Ohne zu zögern zog ich meinen Dolch und versetzte mir selbst an der Hand einen kleinen Schnitt, der sofort ein wenig Blut absonderte und eindeutig schmerzte. Bevor ich jedoch Emeria fragen konnte, was genau sie gesehen hatte, öffneten sich zwei weitere Portale, aus denen je drei Zwerge in Roben herausgestürzt kamen und Barinal in heller Aufregung zuriefen, die Stadt würde angegriffen. Zugleich ließ eine weitere, stärkere Erschütterung die ganze Kammer erbeben und weiteren Staub von der Decke rieseln.
Einen Moment herrschte Stille, als alle die Neuankömmlinge anstarrten, sodass diese sich wohl bemüßigt fühlten, den Angriff als den eines Drachen zu präzisieren. Im nächsten Augenblick ließen die Zwerge alles stehen und liegen und während sich die Soldaten in Reihen aufstellten, öffneten die Robenträger Portale, durch welche die Soldaten rasch aber geordnet stürmten und verschwanden.
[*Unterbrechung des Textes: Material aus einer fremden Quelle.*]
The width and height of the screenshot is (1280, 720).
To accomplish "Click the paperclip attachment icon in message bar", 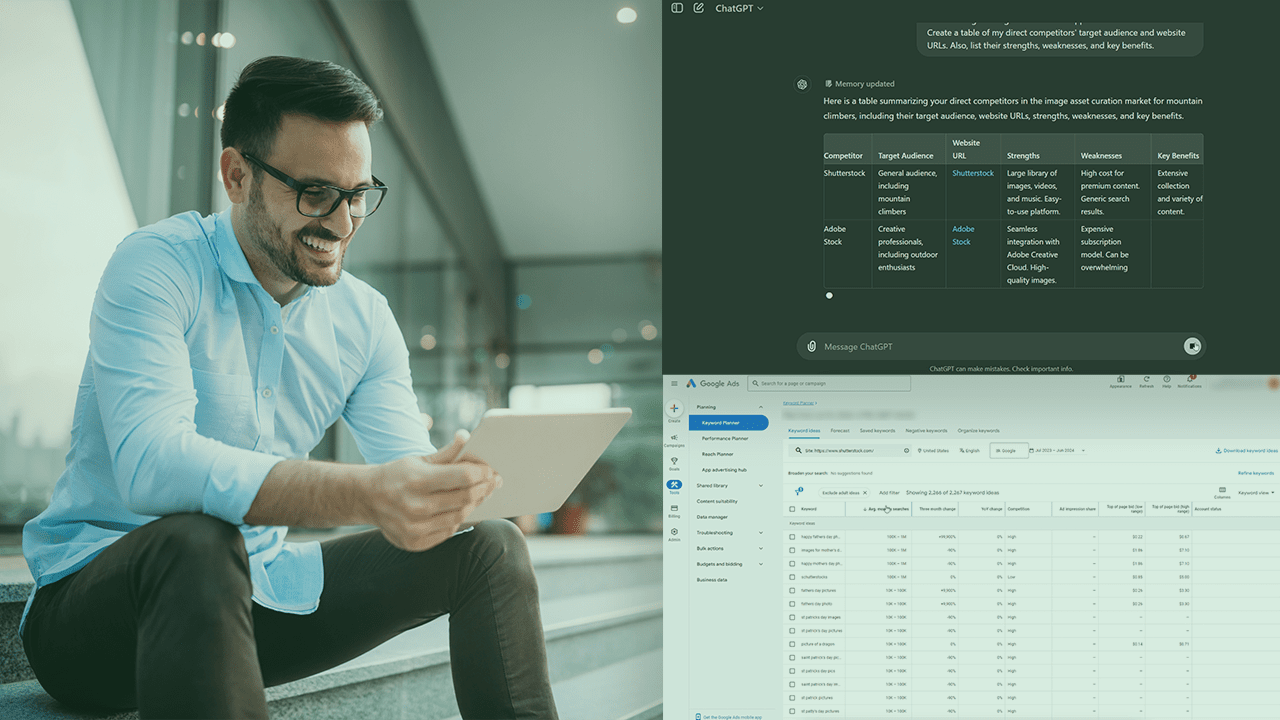I will pos(811,346).
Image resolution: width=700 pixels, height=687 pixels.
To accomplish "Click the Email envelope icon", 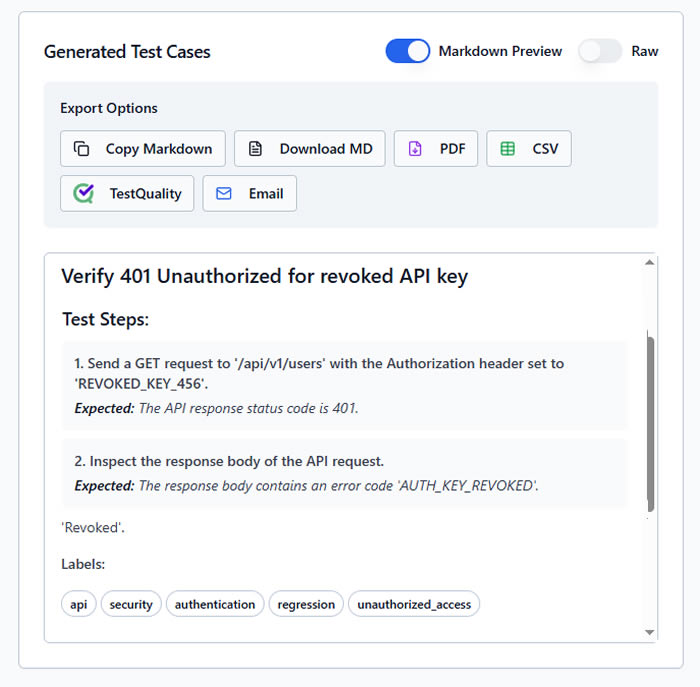I will [224, 194].
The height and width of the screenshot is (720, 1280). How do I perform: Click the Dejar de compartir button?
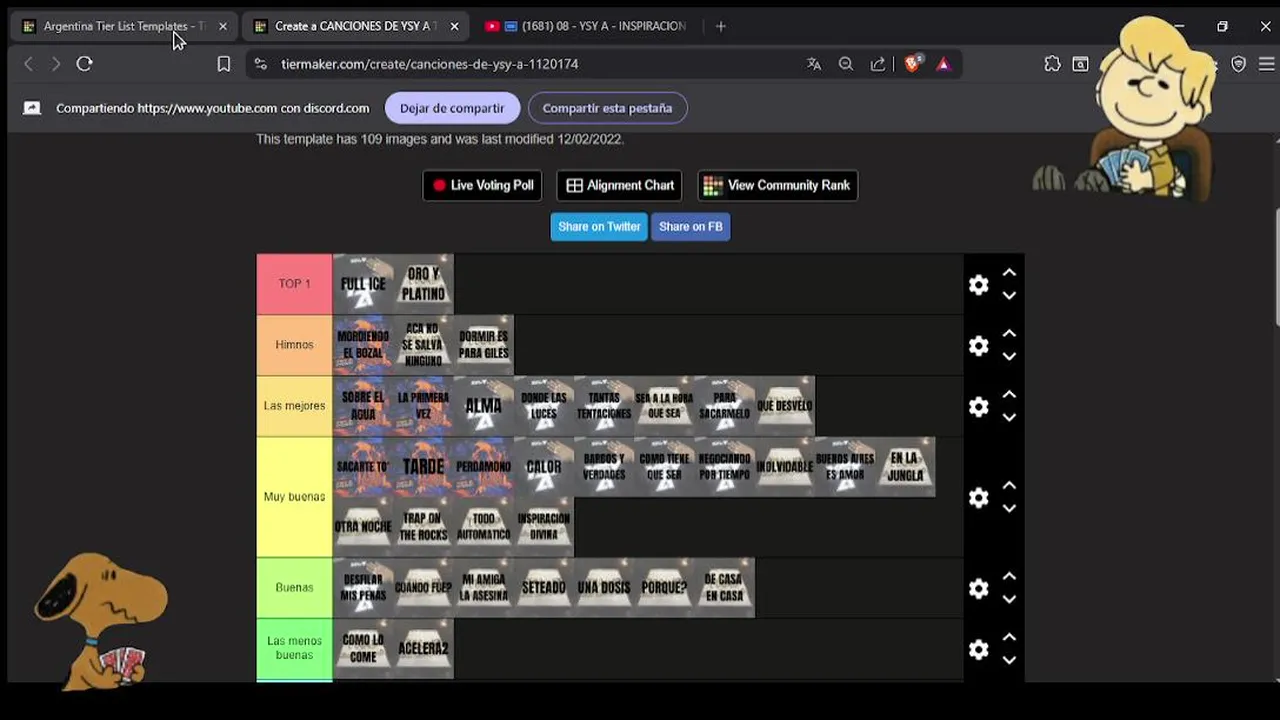452,108
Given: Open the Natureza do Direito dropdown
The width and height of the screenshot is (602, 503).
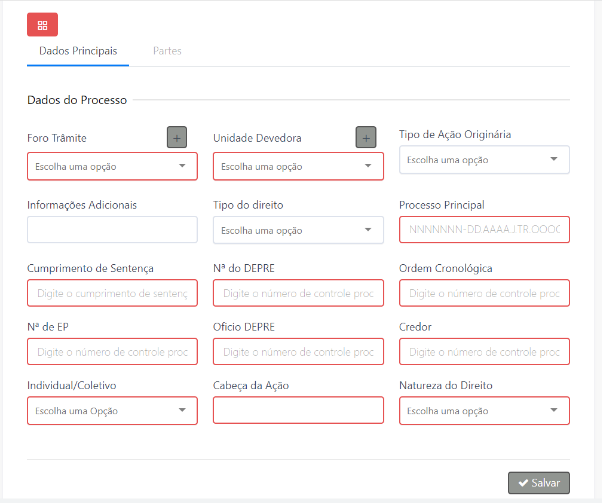Looking at the screenshot, I should pyautogui.click(x=484, y=410).
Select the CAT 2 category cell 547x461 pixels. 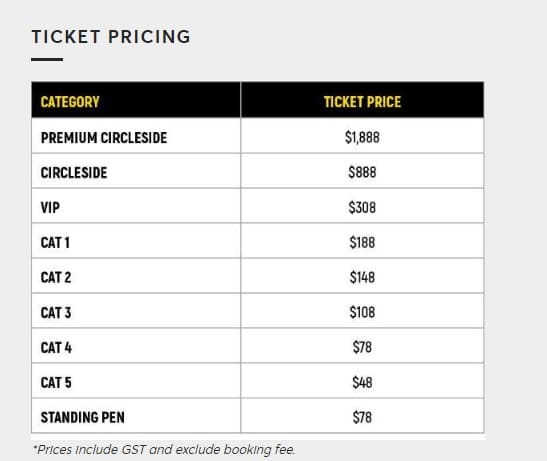click(56, 277)
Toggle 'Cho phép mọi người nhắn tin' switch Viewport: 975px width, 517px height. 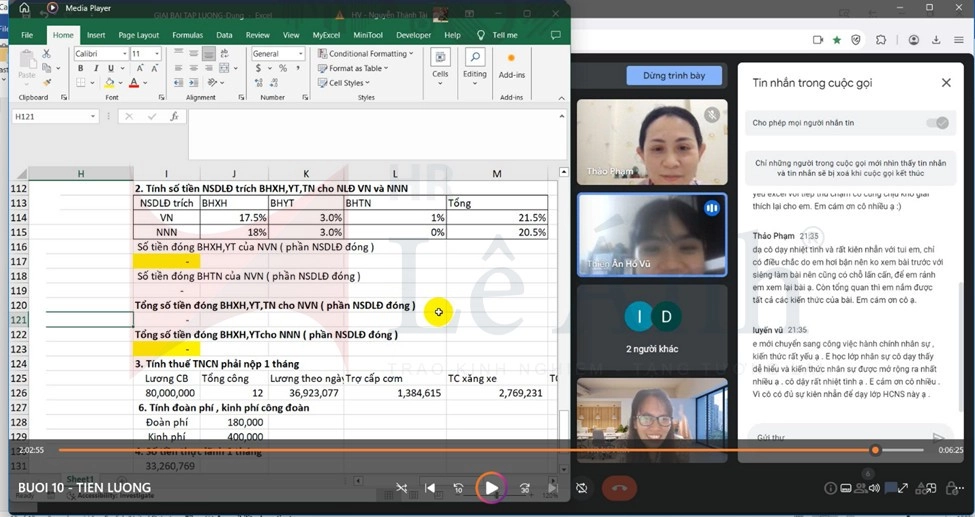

Barinal wies uns knapp an, wir sollten in den Felsenhimmel hoch kommen, wobei er ein Buch aus seiner Robe zog, es aufschlug und irgendetwas daraus las, woraufhin er vor unseren Augen einfach verschwand.
Durch die plötzliche Hektik um uns her und das Verschwinden unserer Ansprechperson brauchte ich ein paar Sekunden, bis ich einen Plan fassen konnte, dann rief ich den anderen zu, sie sollten mitkommen, und rannte auf das Portal zu, das uns von den drei geöffneten am nächsten war.
Das erste schloss sich bereits wieder und wir waren nur noch wenige Schritte von dem vor uns entfernt, da erklang von der anderen Seite eine gewaltige Explosion und wir wurden von einer feurigen Hitzewelle zurückgeworfen, während brennende Körperteile aus dem Portal geschleudert wurden.
Da dieser Weg nun nicht mehr besonders reizvoll schien (oder möglich war – die Portale hatten sich geschlossen), wandte ich mich um und erblickte Eckhardt, der an einer Wand stand und mit halb geöffneten Mund dorthin starrte, wo immer noch Überreste von Zwergen vor sich hinkokelten.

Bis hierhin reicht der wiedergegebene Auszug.